4 big plastic drink glasses - fit tight into cup holders when upside down
1 Xmas deer motor
1 pvc 1/2 inch to 2 inch adapter
spare pvc, screws, metal brackets, and wood

bottom of table -








knock 1/2 to 2'' adapter into bottom of table - rubber mallet works good for this - you want the 1/2'' side sitting at the top of the table when done.


----------



## thehoghunter (Jul 24, 2007)

Mount deer motor in brackets - add some wood for stability










You will notice the screw are sticking out - wasn't permanent - I try to use my motors at christmas for other props. But those screws also didn't come out even running this during halloween week.


----------



## thehoghunter (Jul 24, 2007)

Next, 4 plastic cups held the lower pumpkins in place. Found the cups at the dollar store.
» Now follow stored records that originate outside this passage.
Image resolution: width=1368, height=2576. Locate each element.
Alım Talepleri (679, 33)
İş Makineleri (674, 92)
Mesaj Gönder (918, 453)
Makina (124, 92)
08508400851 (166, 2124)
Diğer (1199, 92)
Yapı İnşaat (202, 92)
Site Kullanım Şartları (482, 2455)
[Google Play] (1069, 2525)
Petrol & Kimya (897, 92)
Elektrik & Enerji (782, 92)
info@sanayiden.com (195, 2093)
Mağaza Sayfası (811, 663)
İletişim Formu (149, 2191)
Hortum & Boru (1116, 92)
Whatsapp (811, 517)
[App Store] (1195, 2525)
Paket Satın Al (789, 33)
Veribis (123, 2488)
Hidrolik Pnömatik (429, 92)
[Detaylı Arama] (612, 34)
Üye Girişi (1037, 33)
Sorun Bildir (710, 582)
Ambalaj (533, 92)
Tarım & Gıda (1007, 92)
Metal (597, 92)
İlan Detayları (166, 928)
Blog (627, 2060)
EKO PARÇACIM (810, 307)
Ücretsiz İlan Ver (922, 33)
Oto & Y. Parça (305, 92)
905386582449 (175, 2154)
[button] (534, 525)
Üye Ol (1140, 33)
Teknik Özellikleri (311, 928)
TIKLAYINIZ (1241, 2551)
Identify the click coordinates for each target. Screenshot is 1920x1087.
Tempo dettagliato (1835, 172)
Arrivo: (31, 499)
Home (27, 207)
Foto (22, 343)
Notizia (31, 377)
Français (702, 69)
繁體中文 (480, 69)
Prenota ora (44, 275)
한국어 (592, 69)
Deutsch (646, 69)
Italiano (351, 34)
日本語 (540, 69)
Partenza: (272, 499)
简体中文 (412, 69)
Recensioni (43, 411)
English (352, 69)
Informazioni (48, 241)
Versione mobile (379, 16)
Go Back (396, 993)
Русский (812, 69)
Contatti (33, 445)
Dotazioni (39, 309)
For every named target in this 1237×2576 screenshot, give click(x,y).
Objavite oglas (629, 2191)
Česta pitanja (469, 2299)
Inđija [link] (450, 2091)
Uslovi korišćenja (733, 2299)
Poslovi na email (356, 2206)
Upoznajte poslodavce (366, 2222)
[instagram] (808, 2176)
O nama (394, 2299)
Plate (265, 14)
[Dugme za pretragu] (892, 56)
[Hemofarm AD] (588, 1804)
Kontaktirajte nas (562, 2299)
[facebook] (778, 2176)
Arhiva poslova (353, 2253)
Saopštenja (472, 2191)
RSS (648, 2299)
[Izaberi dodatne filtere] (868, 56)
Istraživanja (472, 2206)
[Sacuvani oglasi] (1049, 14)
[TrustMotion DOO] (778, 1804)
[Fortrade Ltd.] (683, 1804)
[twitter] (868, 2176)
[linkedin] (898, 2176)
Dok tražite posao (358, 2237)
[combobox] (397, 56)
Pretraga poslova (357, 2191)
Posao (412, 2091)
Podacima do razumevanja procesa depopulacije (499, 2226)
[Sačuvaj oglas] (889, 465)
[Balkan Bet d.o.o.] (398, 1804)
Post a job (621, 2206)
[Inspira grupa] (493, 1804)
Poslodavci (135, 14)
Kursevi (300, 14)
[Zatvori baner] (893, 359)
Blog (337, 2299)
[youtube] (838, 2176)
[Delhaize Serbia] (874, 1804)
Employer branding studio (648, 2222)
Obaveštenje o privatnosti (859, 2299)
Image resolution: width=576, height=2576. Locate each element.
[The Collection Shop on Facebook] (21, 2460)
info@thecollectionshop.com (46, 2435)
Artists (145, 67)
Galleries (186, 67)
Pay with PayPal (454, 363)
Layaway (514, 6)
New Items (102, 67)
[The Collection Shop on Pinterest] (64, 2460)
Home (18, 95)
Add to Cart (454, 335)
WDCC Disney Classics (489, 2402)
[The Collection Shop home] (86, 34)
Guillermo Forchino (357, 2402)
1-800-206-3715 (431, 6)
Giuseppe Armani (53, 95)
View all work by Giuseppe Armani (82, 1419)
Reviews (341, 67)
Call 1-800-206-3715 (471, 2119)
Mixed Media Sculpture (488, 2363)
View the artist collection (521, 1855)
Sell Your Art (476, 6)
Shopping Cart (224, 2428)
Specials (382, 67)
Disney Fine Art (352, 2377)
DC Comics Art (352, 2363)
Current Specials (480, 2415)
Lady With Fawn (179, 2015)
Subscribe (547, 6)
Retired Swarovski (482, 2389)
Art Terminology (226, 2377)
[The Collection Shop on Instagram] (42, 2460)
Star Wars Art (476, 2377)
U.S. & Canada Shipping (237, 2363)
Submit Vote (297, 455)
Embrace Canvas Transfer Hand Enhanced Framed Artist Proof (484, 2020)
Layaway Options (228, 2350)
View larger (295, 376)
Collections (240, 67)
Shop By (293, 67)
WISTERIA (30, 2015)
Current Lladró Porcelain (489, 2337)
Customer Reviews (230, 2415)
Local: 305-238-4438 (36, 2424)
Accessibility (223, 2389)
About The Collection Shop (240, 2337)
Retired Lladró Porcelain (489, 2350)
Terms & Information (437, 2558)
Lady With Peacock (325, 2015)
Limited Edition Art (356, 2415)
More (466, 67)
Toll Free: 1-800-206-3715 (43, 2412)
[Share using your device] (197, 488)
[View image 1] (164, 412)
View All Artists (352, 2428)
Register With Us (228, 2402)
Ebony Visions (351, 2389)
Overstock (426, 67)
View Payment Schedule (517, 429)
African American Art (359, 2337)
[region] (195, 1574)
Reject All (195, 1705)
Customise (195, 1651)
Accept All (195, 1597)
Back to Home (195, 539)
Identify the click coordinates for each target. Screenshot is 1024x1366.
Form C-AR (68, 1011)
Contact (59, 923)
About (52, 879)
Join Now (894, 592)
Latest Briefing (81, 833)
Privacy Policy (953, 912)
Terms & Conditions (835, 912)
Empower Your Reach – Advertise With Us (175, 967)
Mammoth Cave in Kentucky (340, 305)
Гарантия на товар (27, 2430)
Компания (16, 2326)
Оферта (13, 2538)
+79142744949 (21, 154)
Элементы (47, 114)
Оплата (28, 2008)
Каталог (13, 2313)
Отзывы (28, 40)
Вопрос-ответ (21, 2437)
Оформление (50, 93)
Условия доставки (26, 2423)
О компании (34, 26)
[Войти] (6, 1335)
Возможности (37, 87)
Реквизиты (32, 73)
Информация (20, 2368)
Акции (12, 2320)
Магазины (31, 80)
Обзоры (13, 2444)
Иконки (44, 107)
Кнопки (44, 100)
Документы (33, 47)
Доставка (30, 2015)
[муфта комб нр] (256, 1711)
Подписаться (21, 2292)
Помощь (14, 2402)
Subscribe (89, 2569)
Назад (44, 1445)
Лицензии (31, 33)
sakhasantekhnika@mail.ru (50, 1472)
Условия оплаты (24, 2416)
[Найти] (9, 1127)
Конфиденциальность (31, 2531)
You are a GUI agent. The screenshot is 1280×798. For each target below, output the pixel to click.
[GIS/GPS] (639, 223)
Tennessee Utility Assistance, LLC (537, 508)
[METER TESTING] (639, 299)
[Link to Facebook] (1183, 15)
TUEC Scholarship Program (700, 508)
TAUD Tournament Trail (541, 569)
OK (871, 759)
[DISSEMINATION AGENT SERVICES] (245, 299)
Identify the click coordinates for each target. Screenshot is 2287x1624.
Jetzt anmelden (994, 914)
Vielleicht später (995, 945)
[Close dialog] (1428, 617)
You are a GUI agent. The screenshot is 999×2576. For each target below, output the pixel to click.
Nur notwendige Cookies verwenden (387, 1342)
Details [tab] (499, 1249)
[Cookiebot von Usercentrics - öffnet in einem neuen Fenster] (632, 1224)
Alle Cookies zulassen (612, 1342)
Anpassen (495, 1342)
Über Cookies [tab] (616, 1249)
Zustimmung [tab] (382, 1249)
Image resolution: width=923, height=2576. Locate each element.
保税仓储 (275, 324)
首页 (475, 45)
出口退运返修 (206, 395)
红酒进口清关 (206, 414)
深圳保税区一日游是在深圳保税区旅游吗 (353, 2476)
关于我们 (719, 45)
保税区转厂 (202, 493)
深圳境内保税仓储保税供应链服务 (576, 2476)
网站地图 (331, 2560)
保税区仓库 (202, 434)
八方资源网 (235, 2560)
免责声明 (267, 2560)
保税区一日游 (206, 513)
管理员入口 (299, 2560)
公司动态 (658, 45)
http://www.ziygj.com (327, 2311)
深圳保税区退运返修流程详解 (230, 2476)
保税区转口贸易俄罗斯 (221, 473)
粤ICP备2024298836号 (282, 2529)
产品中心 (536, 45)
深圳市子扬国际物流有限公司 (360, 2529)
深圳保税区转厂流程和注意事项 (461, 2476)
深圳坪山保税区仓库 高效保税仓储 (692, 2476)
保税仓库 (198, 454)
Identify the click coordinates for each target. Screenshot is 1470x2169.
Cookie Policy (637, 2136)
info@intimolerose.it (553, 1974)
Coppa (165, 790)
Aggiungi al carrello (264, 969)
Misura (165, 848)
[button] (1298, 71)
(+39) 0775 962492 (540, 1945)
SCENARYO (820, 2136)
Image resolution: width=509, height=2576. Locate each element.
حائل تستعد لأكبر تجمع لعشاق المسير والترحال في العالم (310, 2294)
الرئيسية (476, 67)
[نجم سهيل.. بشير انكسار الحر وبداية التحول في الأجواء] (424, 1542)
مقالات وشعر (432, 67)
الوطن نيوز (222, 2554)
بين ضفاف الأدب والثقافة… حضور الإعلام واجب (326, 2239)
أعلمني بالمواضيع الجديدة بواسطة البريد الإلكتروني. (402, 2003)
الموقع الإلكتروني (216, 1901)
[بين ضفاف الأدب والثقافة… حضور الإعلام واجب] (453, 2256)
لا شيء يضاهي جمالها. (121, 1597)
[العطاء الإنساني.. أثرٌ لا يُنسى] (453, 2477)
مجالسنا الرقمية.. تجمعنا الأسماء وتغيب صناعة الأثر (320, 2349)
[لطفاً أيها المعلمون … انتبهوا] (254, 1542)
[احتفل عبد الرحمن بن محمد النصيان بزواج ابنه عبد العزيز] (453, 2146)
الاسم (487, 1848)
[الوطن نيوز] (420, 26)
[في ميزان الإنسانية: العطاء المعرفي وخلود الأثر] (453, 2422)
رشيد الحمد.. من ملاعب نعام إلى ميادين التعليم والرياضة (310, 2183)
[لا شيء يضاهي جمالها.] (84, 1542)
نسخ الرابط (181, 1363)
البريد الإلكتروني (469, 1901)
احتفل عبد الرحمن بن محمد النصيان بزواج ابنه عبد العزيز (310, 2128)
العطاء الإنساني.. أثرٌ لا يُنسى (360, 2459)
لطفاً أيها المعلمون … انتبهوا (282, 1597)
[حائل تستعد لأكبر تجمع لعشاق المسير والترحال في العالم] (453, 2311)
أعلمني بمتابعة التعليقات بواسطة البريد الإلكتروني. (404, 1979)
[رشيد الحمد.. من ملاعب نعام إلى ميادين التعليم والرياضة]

To hold the top pumpkin on, some spare 1/2'' PVC inserted into the adapter, and an old blank cd or DVD holder slide into the pvc pipe.



















The top pumpkin has to have a hole in the bottom large enough to go over the dvd holder. I put the candle on the pvc pipe 
(using a 3-way pvc connector, and a 90 degree piece - you can probably see it in the video if not here)


----------



## thehoghunter (Jul 24, 2007)

So, then, all I needed were the pumpkins - unfortunately, I found out when carving the top pumpkin with a dremel, I seem to have carpel tunnel as my wrist hurt for quite a few weeks. So I had to improvise - bought the lower pumpkins at Michaels or Walmart (forget which). Removed the electric lights and they fit right over the cups as planned.

Speaking of lights, I lit all the pumpkins with battery operated tea lights. On the lower pumpkins, I just sat the light on top of the upside down cup and slide the pumpkin over it all.

So, you could build this to show off your pumpkin carving skills - one of the other ideas I was going to try was to build a story of the pictures on the pumpkins as it went around - a bat flying in the night sky, a bat coming up to a window of a house, Dracula coming through the window, Dracula standing by his coffin.

Let me know if you have any questions/suggestions. Thanks.


----------



## LadyAlthea (Sep 11, 2008)

wow! thats really great! i can thinkof a lot of applications for that!


----------



## KY_haunter (Jun 24, 2009)

Good idea, nice work!


----------



## dionicia (Nov 5, 2006)

I like it. you know a soldering iron with an exacto blade on it works tons better and you wont hurt your hands. 


P.S. 
Your Corgi is cute too.


----------